I noted how much the trail seemed to be dropping and realized I would have to come back up this descent on the way back. There’s no other way to get off of the upper slopes of Blackcomb. More on that later. This looked like an easy trail on the map, but it’s not easy for this reason.

Along Overlord, there are some spur trails you can take to get closer to the peak of Blackcomb. I took a spur to a tiny lake called Blackcomb Lake right below the summit pyramid of the 7,992-foot-high mountain. This is a pretty easy spur that climbs about 300 feet and takes you to a beautiful isolated meadow.

As an aside, there was a young Italian couple hiking along the trail, and we kept passing each other literally all day. They were younger and more fit than me, but were taking their time. We must have passed each other at least six or eight times. The three of us were the only ones at Blackcomb Lake.

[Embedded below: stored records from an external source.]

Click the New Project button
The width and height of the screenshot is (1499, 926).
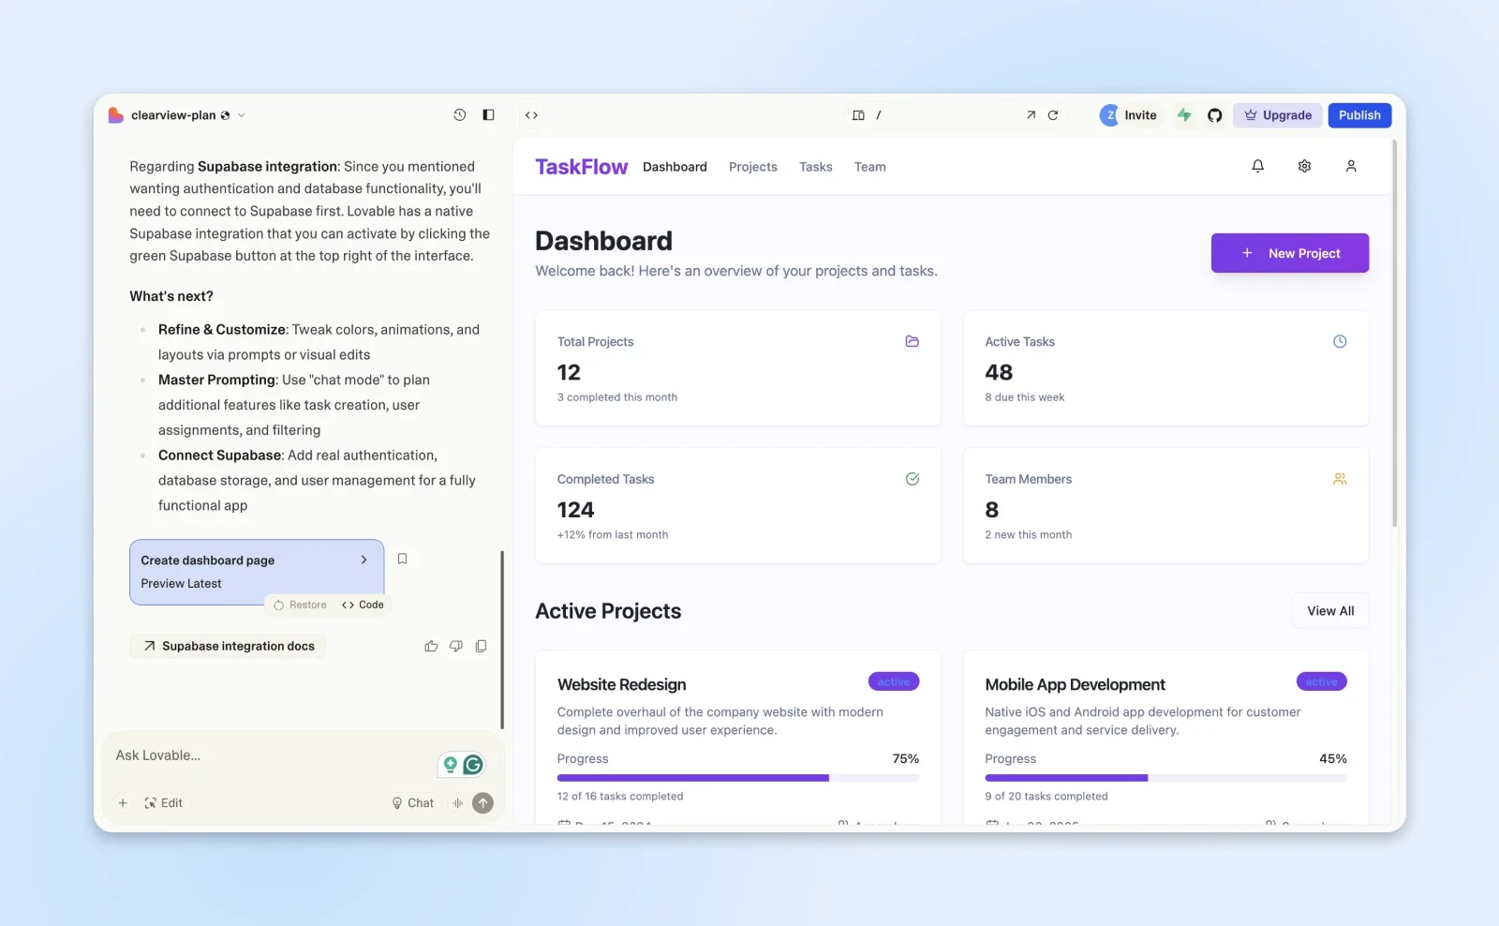[x=1290, y=253]
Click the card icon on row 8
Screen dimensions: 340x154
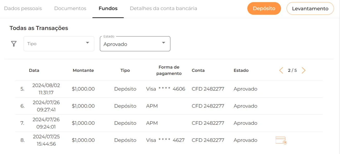(281, 140)
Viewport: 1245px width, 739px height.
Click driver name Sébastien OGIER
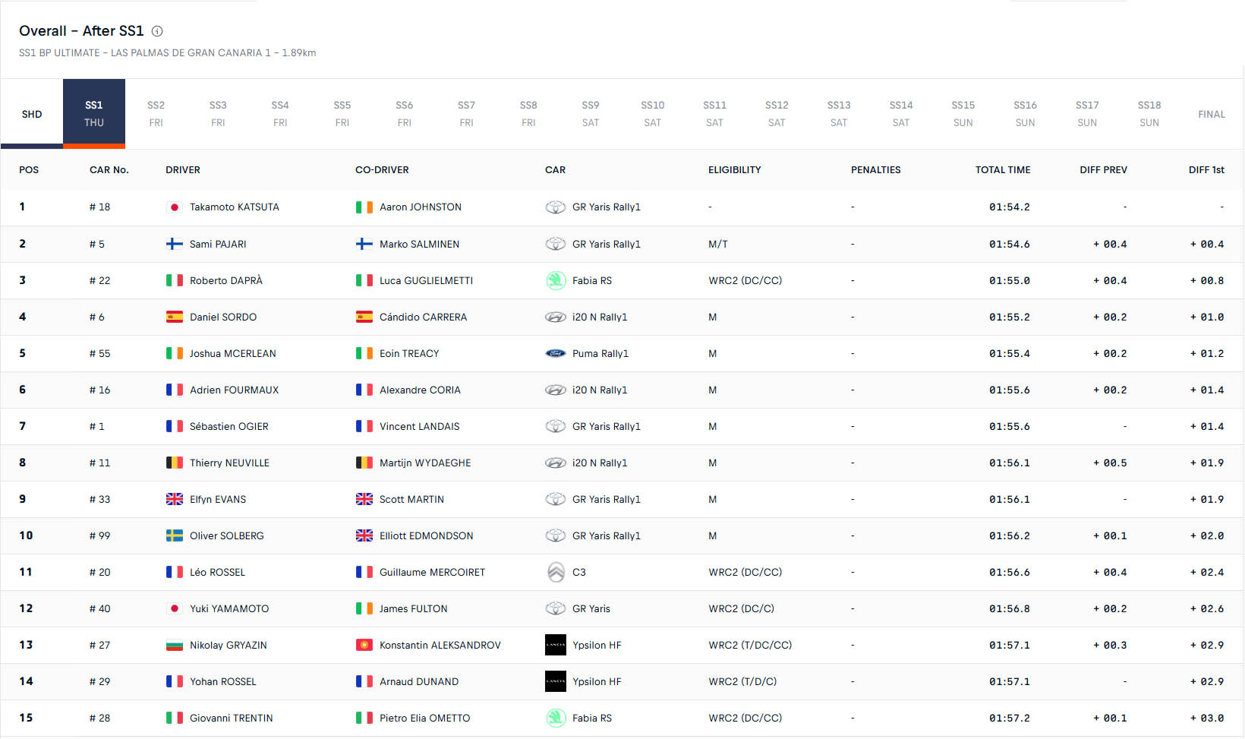pyautogui.click(x=229, y=426)
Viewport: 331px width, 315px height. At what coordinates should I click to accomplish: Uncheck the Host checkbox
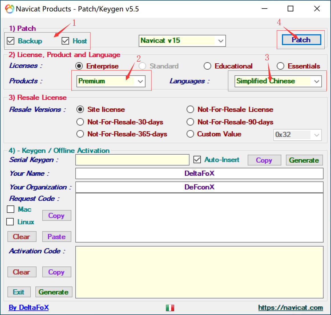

This spur trail drops back down pretty steeply back to Overlord. The main trail then makes its steepest climb in the whole trip as you head to a tarn on the southwestern slope of the mountain. You could take a spur up a high ridge of Blackcomb up to something called the Decker Loop, but that involved more than 700 feet of additional climbing and frankly looked really steep and I passed on it. After all, I was done with the drama the backcountry, remember? The whole day, I only witnessed five people take on the Decker Loop spur. It genuinely looked deeply intimidating … and loaded with drama.

Overlord peters out at a pretty little tarn (called Decker Tarn) at an elevation of about 6,400 feet. So, I had climbed three hills for a total of 1,100 feet of climbing to get to this spot and yet had only gained 400 feet of elevation.

There were about a dozen people at the tarn and just as many marmots scurrying around and sunning themselves on rocks. They’re pretty used to people and will walk right up to you.

I did slip on a rock and my leg went thigh-deep into the tarn, where the water couldn’t have been more than a couple of degrees above freezing.

“Ack, this feels like drama. Cold drama,” I thought.

I simply couldn’t have any more drama. Everything had to go right on this trip. I had to take my sock and shoe off and let them dry off on a rock for about an hour after which I realized it really wasn’t all that dramatic.

Here’s what makes Overlord a bit of a pain. And boy, was I ever glad I didn’t go up that Decker Loop because I would have been seriously hurting on the way back if I had.

About the final 1 1/2 miles of the trail goes steadily uphill to that little hill just past the gondola station. Normally, this wouldn’t be that difficult, but after already climbing 1,100 feet and hiking roughly six miles to get to the tarn and then back to the low point of the trail, this was a lot of work on a warm, somewhat muggy day.

I thought I was just being a wimp, letting a lot of people pass me by (including the young Italian couple, who passed me for the final time.), but I passed one guy who was literally bent over double, gasping for breath. Keep in mind, this is all happening at 6,000 feet, so you’re sucking a lot of nitrogen up there. The trail isn’t steep, but it goes relentlessly uphill for what seems forever. I swear it’s harder than hiking up Hurricane Hill. Maybe because of the mileage put in at that point.

I went at my own pace and literally said out loud, “thank God, that almost got dramatic” when I reached the top of the hill. I was completely soaked with sweat. I couldn’t believe I had brought all kinds of layers of coats and pants and long-sleeved shirts. I had climbed a total of 1,500 feet on the day on what I thought was going to be a “flat trail.”

From that point on, it was uneventful to the gondola station, where I got a celebratory beer at the cafeteria.

Finally, the clouds broke up and you could see the valley below. On the gondola ride down, I saw the biggest black bear I’ve ever seen on that grueling uphill trail. I was safely in my gondola. Pity the poor guy I saw on the trail walking right toward the bear. He was looking at more drama than me.